EXTRACTED INFORMATION:

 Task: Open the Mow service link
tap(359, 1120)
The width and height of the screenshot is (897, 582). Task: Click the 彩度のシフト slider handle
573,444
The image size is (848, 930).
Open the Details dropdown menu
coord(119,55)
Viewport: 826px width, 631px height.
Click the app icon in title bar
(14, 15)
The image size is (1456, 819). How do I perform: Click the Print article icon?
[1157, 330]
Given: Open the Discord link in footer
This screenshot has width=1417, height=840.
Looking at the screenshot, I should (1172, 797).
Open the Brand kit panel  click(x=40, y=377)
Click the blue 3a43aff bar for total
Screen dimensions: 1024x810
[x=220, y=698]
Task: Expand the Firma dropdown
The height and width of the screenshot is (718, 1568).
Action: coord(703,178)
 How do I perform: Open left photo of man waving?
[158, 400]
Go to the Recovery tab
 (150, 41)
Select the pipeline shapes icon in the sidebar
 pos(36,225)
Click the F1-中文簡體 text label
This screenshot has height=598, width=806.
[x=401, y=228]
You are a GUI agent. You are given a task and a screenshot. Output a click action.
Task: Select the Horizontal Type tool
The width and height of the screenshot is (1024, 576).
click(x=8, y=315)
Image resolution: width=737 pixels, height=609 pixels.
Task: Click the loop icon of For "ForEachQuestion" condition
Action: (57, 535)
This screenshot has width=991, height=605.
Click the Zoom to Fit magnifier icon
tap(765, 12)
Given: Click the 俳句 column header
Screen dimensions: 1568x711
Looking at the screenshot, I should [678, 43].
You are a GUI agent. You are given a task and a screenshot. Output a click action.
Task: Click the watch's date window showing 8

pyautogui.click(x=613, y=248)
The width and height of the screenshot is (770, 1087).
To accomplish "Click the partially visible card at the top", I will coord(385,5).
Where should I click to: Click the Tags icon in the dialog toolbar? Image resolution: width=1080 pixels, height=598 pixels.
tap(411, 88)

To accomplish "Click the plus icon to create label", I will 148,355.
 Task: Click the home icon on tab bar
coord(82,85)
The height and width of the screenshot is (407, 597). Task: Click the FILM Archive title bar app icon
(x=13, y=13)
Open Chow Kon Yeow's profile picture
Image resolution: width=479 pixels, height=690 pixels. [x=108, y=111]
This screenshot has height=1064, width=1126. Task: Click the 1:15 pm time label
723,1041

HOW TO COMPLETE THIS TASK:
Make sure that every entry above is copied out exactly as it stands.

ANSWER SPACE:
 Task: Open the Mow service link
tap(359, 1120)
The width and height of the screenshot is (897, 582). Task: Click the 彩度のシフト slider handle
573,444
The image size is (848, 930).
Open the Details dropdown menu
coord(119,55)
Viewport: 826px width, 631px height.
Click the app icon in title bar
(14, 15)
The image size is (1456, 819). How do I perform: Click the Print article icon?
[1157, 330]
Given: Open the Discord link in footer
This screenshot has width=1417, height=840.
Looking at the screenshot, I should (1172, 797).
Open the Brand kit panel  click(x=40, y=377)
Click the blue 3a43aff bar for total
Screen dimensions: 1024x810
[x=220, y=698]
Task: Expand the Firma dropdown
The height and width of the screenshot is (718, 1568).
Action: coord(703,178)
 How do I perform: Open left photo of man waving?
[158, 400]
Go to the Recovery tab
 (150, 41)
Select the pipeline shapes icon in the sidebar
 pos(36,225)
Click the F1-中文簡體 text label
This screenshot has height=598, width=806.
[x=401, y=228]
You are a GUI agent. You are given a task and a screenshot. Output a click action.
Task: Select the Horizontal Type tool
The width and height of the screenshot is (1024, 576).
click(x=8, y=315)
Image resolution: width=737 pixels, height=609 pixels.
Task: Click the loop icon of For "ForEachQuestion" condition
Action: (57, 535)
This screenshot has width=991, height=605.
Click the Zoom to Fit magnifier icon
tap(765, 12)
Given: Click the 俳句 column header
Screen dimensions: 1568x711
Looking at the screenshot, I should [678, 43].
You are a GUI agent. You are given a task and a screenshot. Output a click action.
Task: Click the watch's date window showing 8

pyautogui.click(x=613, y=248)
The width and height of the screenshot is (770, 1087).
To accomplish "Click the partially visible card at the top", I will coord(385,5).
Where should I click to: Click the Tags icon in the dialog toolbar? Image resolution: width=1080 pixels, height=598 pixels.
tap(411, 88)

To accomplish "Click the plus icon to create label", I will 148,355.
 Task: Click the home icon on tab bar
coord(82,85)
The height and width of the screenshot is (407, 597). Task: Click the FILM Archive title bar app icon
(x=13, y=13)
Open Chow Kon Yeow's profile picture
Image resolution: width=479 pixels, height=690 pixels. [x=108, y=111]
This screenshot has height=1064, width=1126. Task: Click the 1:15 pm time label
723,1041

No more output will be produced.